Records provided:
*** Block opens ***
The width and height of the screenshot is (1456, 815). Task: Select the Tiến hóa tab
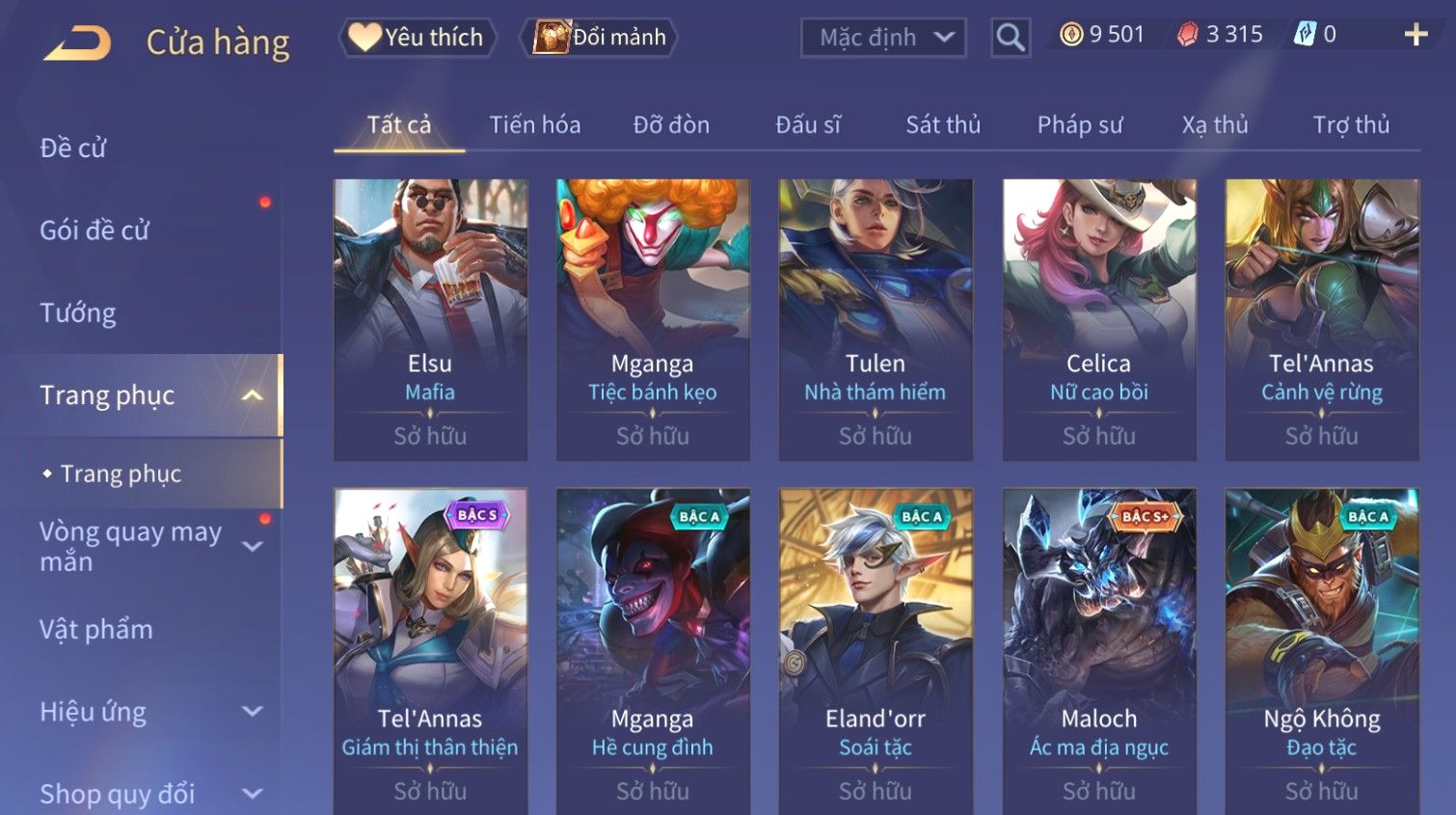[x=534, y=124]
*** Block closes ***
*** Block opens ***
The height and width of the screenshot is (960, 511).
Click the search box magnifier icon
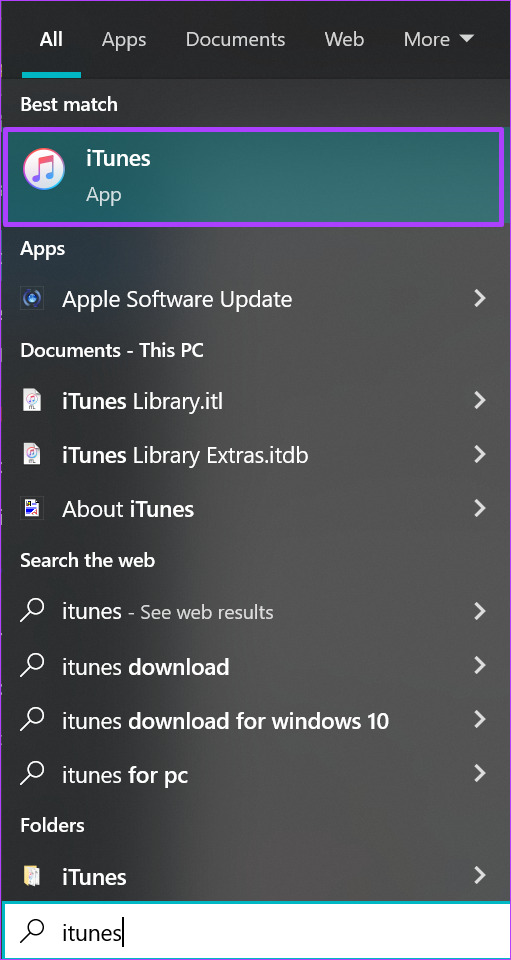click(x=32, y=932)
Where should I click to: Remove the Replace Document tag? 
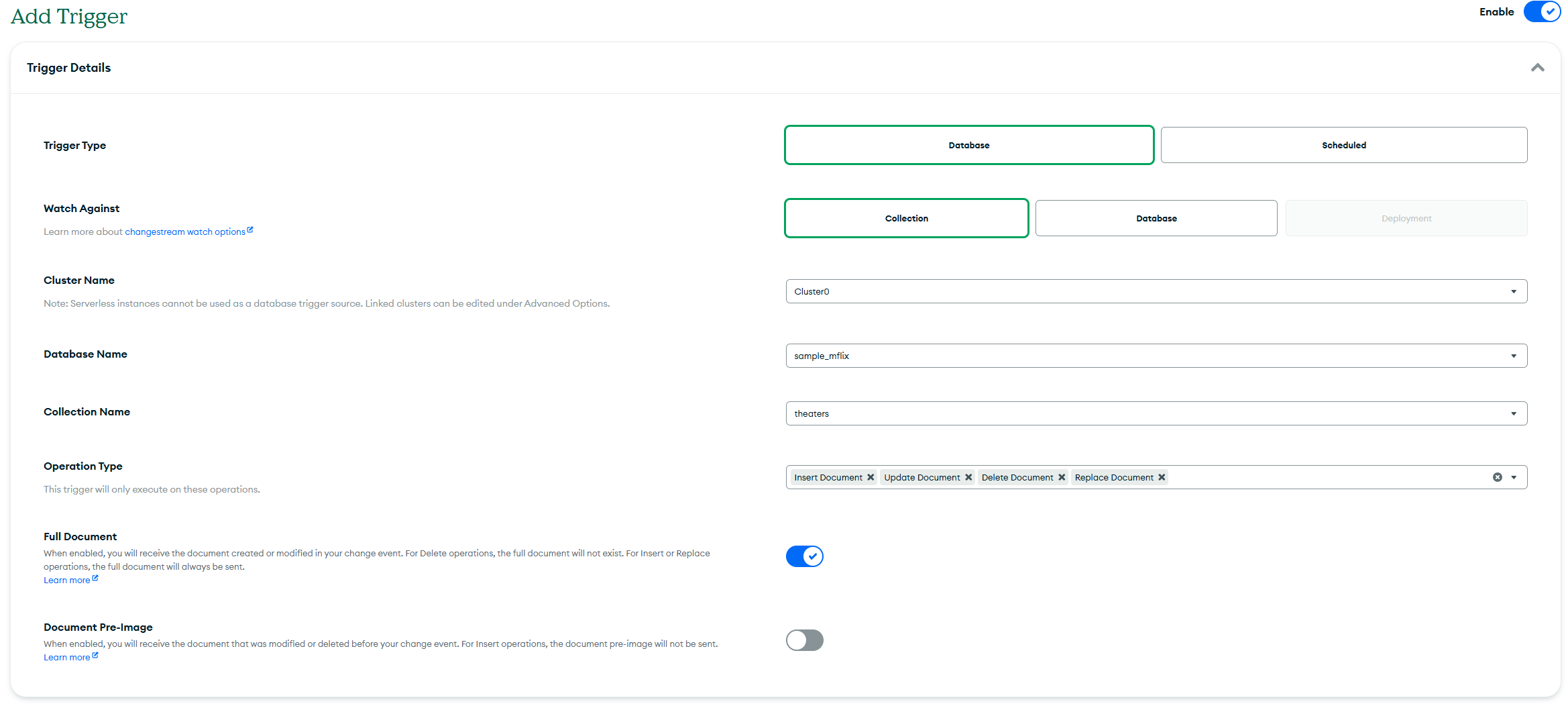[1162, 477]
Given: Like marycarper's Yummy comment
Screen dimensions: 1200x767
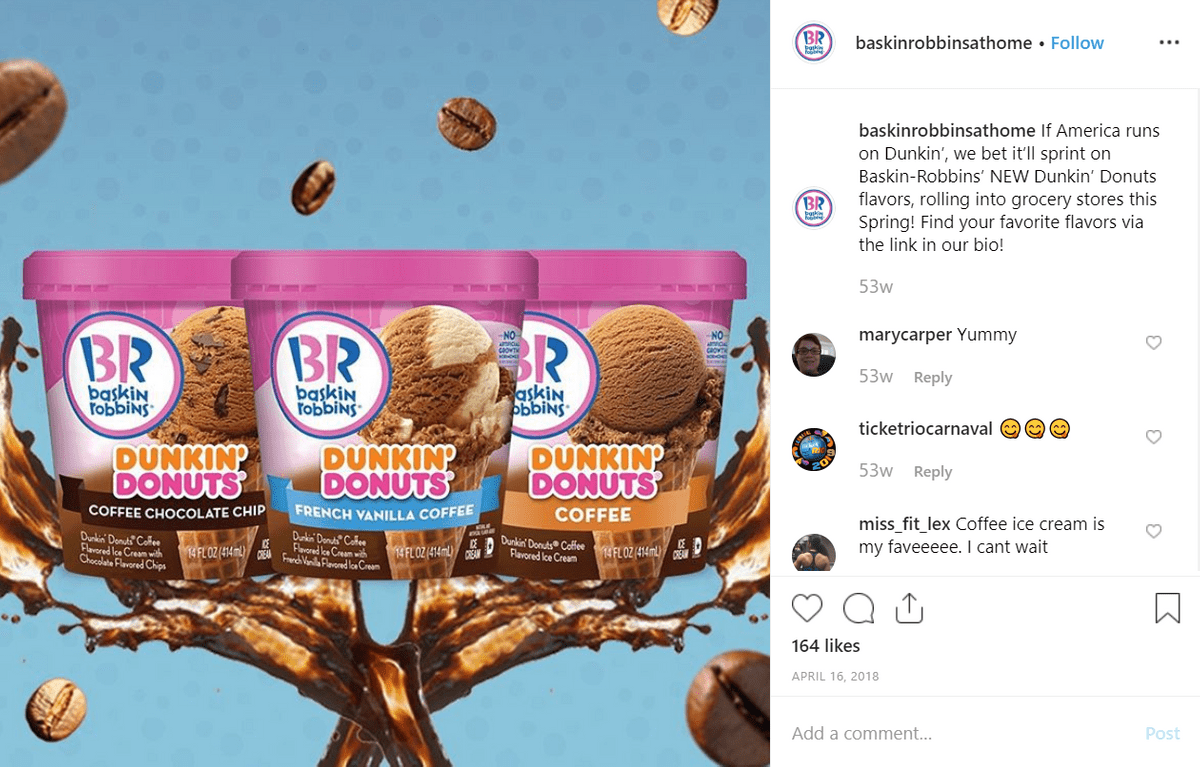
*** Block closes ***
Among the entries above, find the line with "Click the search box magnifier icon" and repeat exactly from there through the line with "Screen dimensions: 1200x767", leaving out the pictures.

Click the search box magnifier icon
click(x=32, y=932)
Where should I click to: Remove the Replace Document tag? 
[1162, 477]
Given: Like marycarper's Yummy comment
Screen dimensions: 1200x767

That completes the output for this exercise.